Portions of the invention not described in detail are well within the skill of the art.

Although illustrative embodiments of the present invention have been described above to facilitate the understanding of the present invention by those skilled in the art, it should be understood that the present invention is not limited to the scope of the embodiments, but various changes may be apparent to those skilled in the art, and it is intended that all inventive concepts utilizing the inventive concepts set forth herein be protected without departing from the spirit and scope of the present invention as defined and limited by the appended claims.

Claims

1. A text classification screening method using LDA is characterized by comprising the following steps:

(5) training a first LDA model by using the vector matrix;

(6) screening the remaining sentences in the text by using the first LDA model, calculating the correlation between the text set and a plurality of topic words obtained by the first LDA topic calculation, and using the correlation as a threshold value for evaluating whether one sentence meets the selected topic model;

(7) adding texts screened by topic relevance, and training a second LDA model;

2. The method as claimed in claim 1, wherein the step 2 of preprocessing the data comprises:

3. The method as claimed in claim 1, wherein the step 3 of manually selecting the text sentences conforming to the topic comprises:

only one item should be reserved for repeated sentences, and for sentences describing the same thing, the repeated sentences are considered to be repetitive when the half words of the sentences are the same;

4. The method as claimed in claim 1, wherein in step 3, for the data set ready for screening, each document is selected in a single line, and then the text conforming to the selected subject requirement is manually selected from 800 to 1000 sentences; and establishing a dictionary and an index for each word by using the selected text.

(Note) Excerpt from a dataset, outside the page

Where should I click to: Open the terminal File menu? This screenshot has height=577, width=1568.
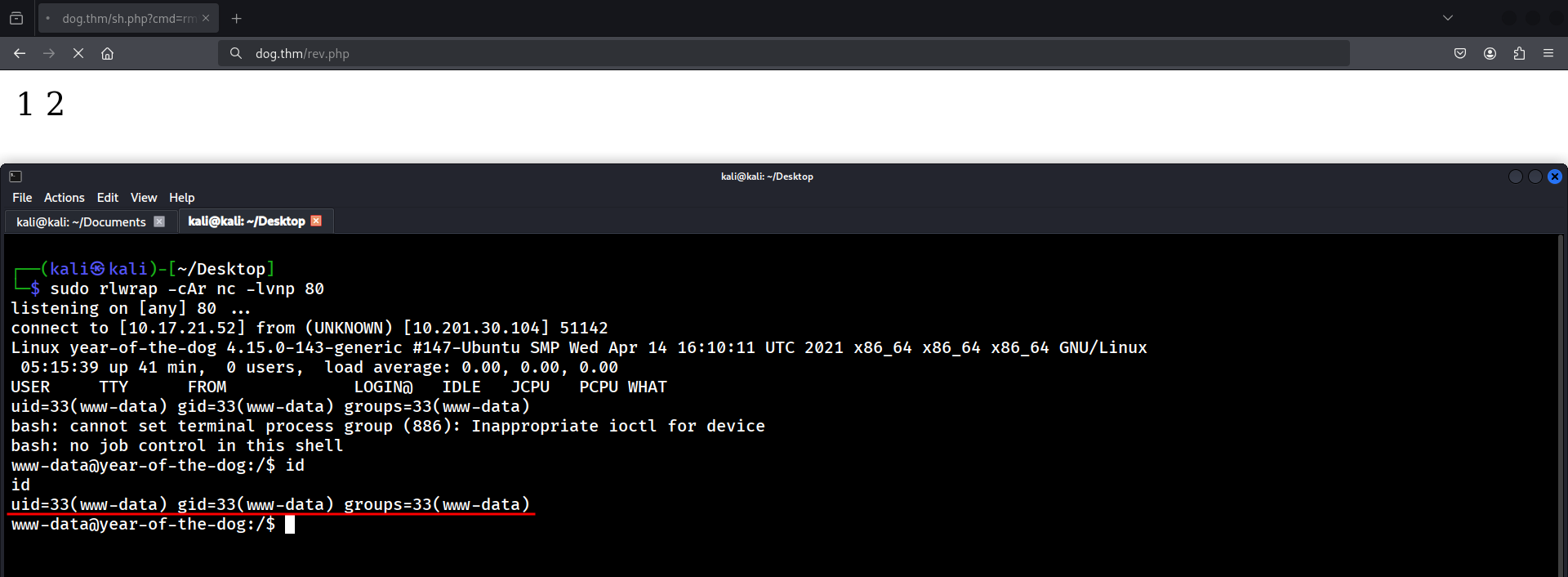[22, 198]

5. The method as claimed in claim 1, wherein in the step 4, each text is vectorized by using a bag-of-words model, which only treats it as a collection of words, each word in the text is independent of the occurrence of other words, and then a word frequency matrix (DT) matrix is calculated by using vectorized data.

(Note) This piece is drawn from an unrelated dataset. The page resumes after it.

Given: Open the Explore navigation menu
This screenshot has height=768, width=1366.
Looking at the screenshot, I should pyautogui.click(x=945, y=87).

6. The method as claimed in claim 1, wherein in step 5, the number of topics to be classified of the document is set, and the DT matrix is used to train the first LDA model: firstly, obtaining the distribution of parameters of topic distribution through Dirichlet distribution, then randomly generating topic distribution of a text, and then randomly generating a topic at each position of the text according to the topic distribution of the text; then, the distribution of the parameters of the word distribution is obtained through Dirichlet distribution, the word distribution of the topic is obtained, a word is randomly generated at the position according to the word distribution of the topic until the last position of the text, and the whole text is generated; and finally, repeating the processes to generate all texts.

7. The method as claimed in claim 1, wherein in step 6, for the non-selected texts, a trained first LDA model is used to perform topic judgment, and the model gives the probability that the model belongs to a certain topic; and if the probability that a certain pair of sentences belong to a certain topic is highest under the judgment of the LDA, and the value exceeds a certain set threshold value, selecting the text.

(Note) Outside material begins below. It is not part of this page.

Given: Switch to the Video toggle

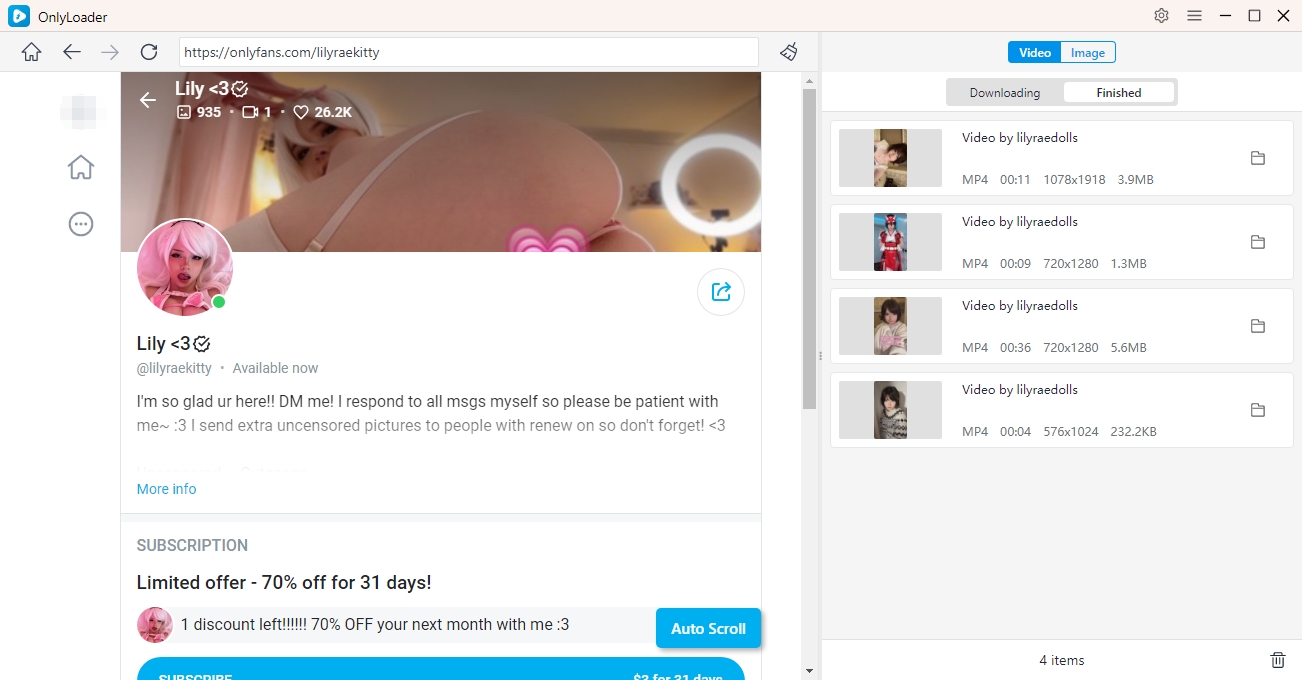Looking at the screenshot, I should point(1034,53).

8. The method as claimed in claim 1, wherein in step 7, the second LDA model is retrained by using the previously manually selected texts and the first LDA model to form a new data set.

9. The method as claimed in claim 1, wherein in the step 8, cosine similarity detection is performed on all the remaining texts by using the second LDA model and the previously selected corpus, and if the similarity value between a certain text and a selected text with the highest similarity is higher than a preset threshold, the certain text is selected.

10. The method as claimed in claim 1, wherein in the step 9, the required text data is selected according to the selected classification standard by manual selection, LDA theme selection, cosine similarity selection and three selections in total.